Finance professionals often talk about the importance of compounding, but what exactly is compounding? To become a master violin player requires time and deliberate practice. This was the finding of a study of violin students in Berlin, in a paper “The Role of Deliberate Practice in the Acquisition of Expert Performance” by Anders Ericsson. He found that those who began in childhood and negotiated motivational and external constraints, succeeded. Those who had years of deliberate practice became expert performers. Many characteristics once believed to reflect innate talent are actually the result of intense practice extended for a minimum of ten years. So too with compounding.

Source: The Role of Deliberate Practice in the Acquisition of Expert Performance
Compounding is a financial phenomenon that makes time work in your favour. It's what happens when your investment earnings are added to your initial investment, forming a larger base on which earnings may accumulate. And as your investment base increases, it has the potential to grow faster.
As with violin playing, the time invested matters and starting young makes a considerable difference.
Take two university graduates: Graduate 1 started saving at 21 and invested R10 000 a year, then stopped contributing at 30, but left the investment untouched until the age of 65. In that 9-year period, he contributed R90 000. Graduate 2 started saving at 30, then kept contributing R10 000 a year until age 65, contributing a total of R350 000 during that period. If they both earn an average rate of 10% during the period.
- Starts investing at 21
- Invests R10 000 a year
- Contributes actively for 9 years, then stops
- Total invested R90 000
- Withdraws at 65
- Time invested 44 years
- Average return 10%
Savings at 65 = R4.198 million
- Starts investing at 30
- Invests R10 000 a year
- Contributes actively for 35 years
- Total invested R350 000
- Withdraws at 65
- Time invested 35 years
- Average return 10%
Savings at 65 = R2.981 million
To catch up to Graduate 1, Graduate 2 would have to increase his contributions by 40%.

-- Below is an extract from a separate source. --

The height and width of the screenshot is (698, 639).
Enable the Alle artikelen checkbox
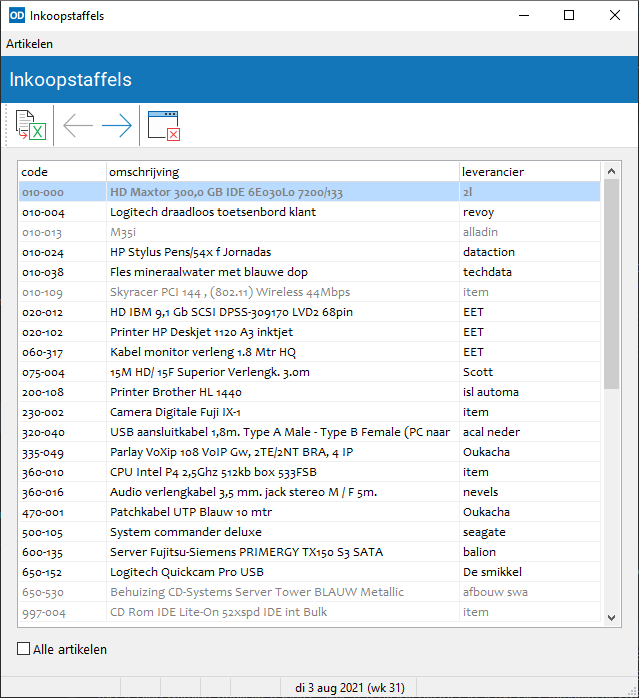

Deliberate practice and negotiating motivational and external constraints make the difference. The early years of saving can feel frustrating, as the results are pedestrian. There is a temptation to withdraw, buy cars or seek “racier” investments, especially with retirement savings. However, like violin playing, the true mastery happens by staying the course, after about 10 years.
Let’s say you invest R1 000 a month at a 10% return. Your jump from R0 to R200 000 takes 33% of the total time. Moving from R400 000 to R600 000 takes 11% of the total time and moving from R1 800 000 to R2 million takes 3.6% of the total time.

We can enhance compounding by making it tax efficient. With both tax-free savings and retirement annuities, the time benefit is amplified by the tax efficiency, making them good vehicles for long-term savings.
For example, if you saved R36 000 a year for your child in a tax-free savings account, up to the R500 000 lifetime maximum contribution by age 18 - and the funds remained there until retirement - your child could potentially retire on just these proceeds.
Many characteristics once believed to reflect innate talent are actually the result of intense practice extended for a minimum of ten years. Both Warren Buffet, a professional investor, and the late Ronald Read, a retired gas station attendant and janitor from Vermont, created millions from investing early and staying invested.
Musical and money mastery both require time and deliberate practice. What money practice can you start today?